- [Gekozen fragment]:
□ □ □ □ □ □ □

1 Peter 2:6

Nederlandse verzen (3-8)

Een heilig priesterdom

1Pt 2:3. Het is belangrijk dat je geestelijk groeit. Daarvoor ben je niet in de eerste plaats aangewezen op een goed verstand, maar op je geestelijke smaak. De dingen waarover Petrus spreekt, zijn niet tot het verstand gericht, maar tot het hart dat “geproefd heeft dat de Heer goedertieren is”. Het gaat om het woord van de Geliefde, en liefde is in de eerste plaats met het hart verbonden, met de gevoelens die daarin zijn voor de Geliefde. Als je geproefd hebt dat de Heer goedertieren is, kan het niet anders of je verlangt ernaar Hem beter te leren kennen. En hoe leer je Hem beter kennen? Door Zijn Woord. Naarmate je meer in Zijn Woord leest, zul je groeien in je kennis van Hem.

□ □ □ □ □ □ □

- [Aangeleverde records]:
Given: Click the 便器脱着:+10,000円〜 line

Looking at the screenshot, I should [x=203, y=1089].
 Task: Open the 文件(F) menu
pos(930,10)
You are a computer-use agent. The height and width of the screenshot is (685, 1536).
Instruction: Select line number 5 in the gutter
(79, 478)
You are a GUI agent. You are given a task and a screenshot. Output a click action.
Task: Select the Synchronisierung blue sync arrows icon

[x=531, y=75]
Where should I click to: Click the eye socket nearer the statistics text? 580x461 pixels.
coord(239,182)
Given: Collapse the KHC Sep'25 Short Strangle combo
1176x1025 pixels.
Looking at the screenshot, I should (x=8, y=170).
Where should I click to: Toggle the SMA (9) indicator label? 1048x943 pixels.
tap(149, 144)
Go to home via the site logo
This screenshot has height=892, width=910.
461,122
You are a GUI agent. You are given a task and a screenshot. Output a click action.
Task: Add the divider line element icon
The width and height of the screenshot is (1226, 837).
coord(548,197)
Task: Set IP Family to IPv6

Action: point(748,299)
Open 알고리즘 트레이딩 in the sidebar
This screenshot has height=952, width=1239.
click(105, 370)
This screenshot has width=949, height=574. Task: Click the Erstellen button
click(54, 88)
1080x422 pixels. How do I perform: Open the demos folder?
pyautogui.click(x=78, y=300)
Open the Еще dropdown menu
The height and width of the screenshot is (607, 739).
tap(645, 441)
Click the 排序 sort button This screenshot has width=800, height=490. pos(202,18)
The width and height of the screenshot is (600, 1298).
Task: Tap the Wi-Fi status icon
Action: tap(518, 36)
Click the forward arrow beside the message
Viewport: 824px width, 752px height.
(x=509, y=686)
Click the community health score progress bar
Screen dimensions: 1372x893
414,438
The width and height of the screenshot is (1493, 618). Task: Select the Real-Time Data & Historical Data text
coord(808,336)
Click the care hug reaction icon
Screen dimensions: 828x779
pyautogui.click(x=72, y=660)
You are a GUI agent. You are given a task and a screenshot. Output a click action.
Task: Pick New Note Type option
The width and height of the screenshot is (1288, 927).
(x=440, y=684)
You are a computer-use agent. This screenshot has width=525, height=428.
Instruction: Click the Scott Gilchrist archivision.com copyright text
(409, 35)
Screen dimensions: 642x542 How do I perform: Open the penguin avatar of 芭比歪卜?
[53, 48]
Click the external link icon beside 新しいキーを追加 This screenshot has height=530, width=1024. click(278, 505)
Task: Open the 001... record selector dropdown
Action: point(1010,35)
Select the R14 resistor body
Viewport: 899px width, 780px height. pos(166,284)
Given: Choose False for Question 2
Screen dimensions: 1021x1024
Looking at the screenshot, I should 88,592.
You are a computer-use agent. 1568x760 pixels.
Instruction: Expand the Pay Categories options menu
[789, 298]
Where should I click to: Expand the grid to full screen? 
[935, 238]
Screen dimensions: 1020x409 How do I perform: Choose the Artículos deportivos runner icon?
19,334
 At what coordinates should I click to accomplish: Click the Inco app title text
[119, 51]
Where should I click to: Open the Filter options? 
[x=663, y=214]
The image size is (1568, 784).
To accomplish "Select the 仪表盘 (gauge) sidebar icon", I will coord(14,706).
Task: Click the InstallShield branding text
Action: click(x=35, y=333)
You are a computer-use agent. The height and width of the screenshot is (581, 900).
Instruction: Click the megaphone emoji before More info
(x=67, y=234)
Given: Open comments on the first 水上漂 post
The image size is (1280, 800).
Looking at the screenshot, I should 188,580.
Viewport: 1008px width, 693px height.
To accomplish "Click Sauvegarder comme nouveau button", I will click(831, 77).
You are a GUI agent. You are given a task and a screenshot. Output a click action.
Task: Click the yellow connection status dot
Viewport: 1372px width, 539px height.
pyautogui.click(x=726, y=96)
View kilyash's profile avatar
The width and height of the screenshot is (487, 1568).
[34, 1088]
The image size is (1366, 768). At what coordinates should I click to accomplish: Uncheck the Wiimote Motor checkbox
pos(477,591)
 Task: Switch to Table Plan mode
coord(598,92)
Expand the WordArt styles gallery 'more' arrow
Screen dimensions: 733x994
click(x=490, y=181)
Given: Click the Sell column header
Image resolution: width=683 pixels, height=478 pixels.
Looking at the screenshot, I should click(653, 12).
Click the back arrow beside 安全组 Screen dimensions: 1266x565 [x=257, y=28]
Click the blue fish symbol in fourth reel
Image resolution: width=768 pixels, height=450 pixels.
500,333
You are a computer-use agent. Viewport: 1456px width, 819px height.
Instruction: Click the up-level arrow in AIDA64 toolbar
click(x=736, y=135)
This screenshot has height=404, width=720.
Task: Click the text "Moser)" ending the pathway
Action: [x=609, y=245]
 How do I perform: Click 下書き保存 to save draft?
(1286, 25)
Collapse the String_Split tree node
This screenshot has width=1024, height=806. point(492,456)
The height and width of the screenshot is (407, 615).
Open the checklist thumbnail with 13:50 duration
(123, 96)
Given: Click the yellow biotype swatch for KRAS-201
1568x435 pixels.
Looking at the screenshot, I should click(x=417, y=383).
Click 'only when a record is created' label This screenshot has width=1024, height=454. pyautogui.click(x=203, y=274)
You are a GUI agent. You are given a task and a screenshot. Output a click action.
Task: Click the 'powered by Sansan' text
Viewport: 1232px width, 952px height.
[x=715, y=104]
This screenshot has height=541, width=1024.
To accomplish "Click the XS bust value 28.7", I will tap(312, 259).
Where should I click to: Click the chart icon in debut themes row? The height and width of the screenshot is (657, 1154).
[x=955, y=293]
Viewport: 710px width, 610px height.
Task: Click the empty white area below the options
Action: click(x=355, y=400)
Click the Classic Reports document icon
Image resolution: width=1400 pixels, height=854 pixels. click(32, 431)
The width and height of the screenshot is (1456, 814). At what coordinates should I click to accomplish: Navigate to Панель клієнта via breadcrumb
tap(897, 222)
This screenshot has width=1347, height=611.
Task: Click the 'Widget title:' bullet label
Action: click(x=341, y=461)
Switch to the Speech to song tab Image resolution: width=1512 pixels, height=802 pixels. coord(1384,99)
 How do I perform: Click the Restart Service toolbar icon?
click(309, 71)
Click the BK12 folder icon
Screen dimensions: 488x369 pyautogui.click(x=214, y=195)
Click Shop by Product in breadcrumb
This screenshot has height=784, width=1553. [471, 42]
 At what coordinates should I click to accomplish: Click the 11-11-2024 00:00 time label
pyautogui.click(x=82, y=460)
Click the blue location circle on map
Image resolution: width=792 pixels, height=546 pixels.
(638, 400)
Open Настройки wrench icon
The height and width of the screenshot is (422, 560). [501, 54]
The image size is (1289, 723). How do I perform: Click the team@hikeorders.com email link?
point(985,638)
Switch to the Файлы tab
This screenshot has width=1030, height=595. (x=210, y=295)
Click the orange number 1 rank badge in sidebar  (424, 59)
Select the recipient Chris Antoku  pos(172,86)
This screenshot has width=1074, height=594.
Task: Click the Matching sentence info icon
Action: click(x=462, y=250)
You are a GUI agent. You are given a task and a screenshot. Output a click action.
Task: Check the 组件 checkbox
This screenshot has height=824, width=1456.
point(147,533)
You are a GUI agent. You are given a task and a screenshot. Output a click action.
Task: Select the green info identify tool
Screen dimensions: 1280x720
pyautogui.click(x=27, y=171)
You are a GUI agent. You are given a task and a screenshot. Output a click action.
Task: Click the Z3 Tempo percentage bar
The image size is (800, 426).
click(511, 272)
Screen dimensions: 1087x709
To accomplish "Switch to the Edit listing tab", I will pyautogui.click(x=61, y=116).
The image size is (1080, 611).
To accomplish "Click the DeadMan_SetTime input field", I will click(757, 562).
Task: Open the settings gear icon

□ □ □ □ □ □ □

- [Uit te voeren]:
A. Kun je het gekozen fragment bewerken, beginnend bij "Nederlandse verzen (3-8)" en eindigend bij "kennis van Hem.", met "Petrus" overal vervangen door "de apostel"?
B. Zet uit de records de regels ongewijzigd op papier, beginnend bij de regel met "You are a computer-use agent. This" en eindigend bij de regel met "[x=663, y=214]", beide regels inbegrepen.
Het fragment en de records hebben niets met elkaar te maken.

- [Oplossingen]:
A.
Nederlandse verzen (3-8)

Een heilig priesterdom

1Pt 2:3. Het is belangrijk dat je geestelijk groeit. Daarvoor ben je niet in de eerste plaats aangewezen op een goed verstand, maar op je geestelijke smaak. De dingen waarover de apostel spreekt, zijn niet tot het verstand gericht, maar tot het hart dat “geproefd heeft dat de Heer goedertieren is”. Het gaat om het woord van de Geliefde, en liefde is in de eerste plaats met het hart verbonden, met de gevoelens die daarin zijn voor de Geliefde. Als je geproefd hebt dat de Heer goedertieren is, kan het niet anders of je verlangt ernaar Hem beter te leren kennen. En hoe leer je Hem beter kennen? Door Zijn Woord. Naarmate je meer in Zijn Woord leest, zul je groeien in je kennis van Hem.

B.
You are a computer-use agent. This screenshot has width=525, height=428.
Instruction: Click the Scott Gilchrist archivision.com copyright text
(409, 35)
Screen dimensions: 642x542 How do I perform: Open the penguin avatar of 芭比歪卜?
[53, 48]
Click the external link icon beside 新しいキーを追加 This screenshot has height=530, width=1024. click(278, 505)
Task: Open the 001... record selector dropdown
Action: point(1010,35)
Select the R14 resistor body
Viewport: 899px width, 780px height. pos(166,284)
Given: Choose False for Question 2
Screen dimensions: 1021x1024
Looking at the screenshot, I should 88,592.
You are a computer-use agent. 1568x760 pixels.
Instruction: Expand the Pay Categories options menu
[789, 298]
Where should I click to: Expand the grid to full screen? 
[935, 238]
Screen dimensions: 1020x409 How do I perform: Choose the Artículos deportivos runner icon?
19,334
 At what coordinates should I click to accomplish: Click the Inco app title text
[119, 51]
Where should I click to: Open the Filter options? 
[x=663, y=214]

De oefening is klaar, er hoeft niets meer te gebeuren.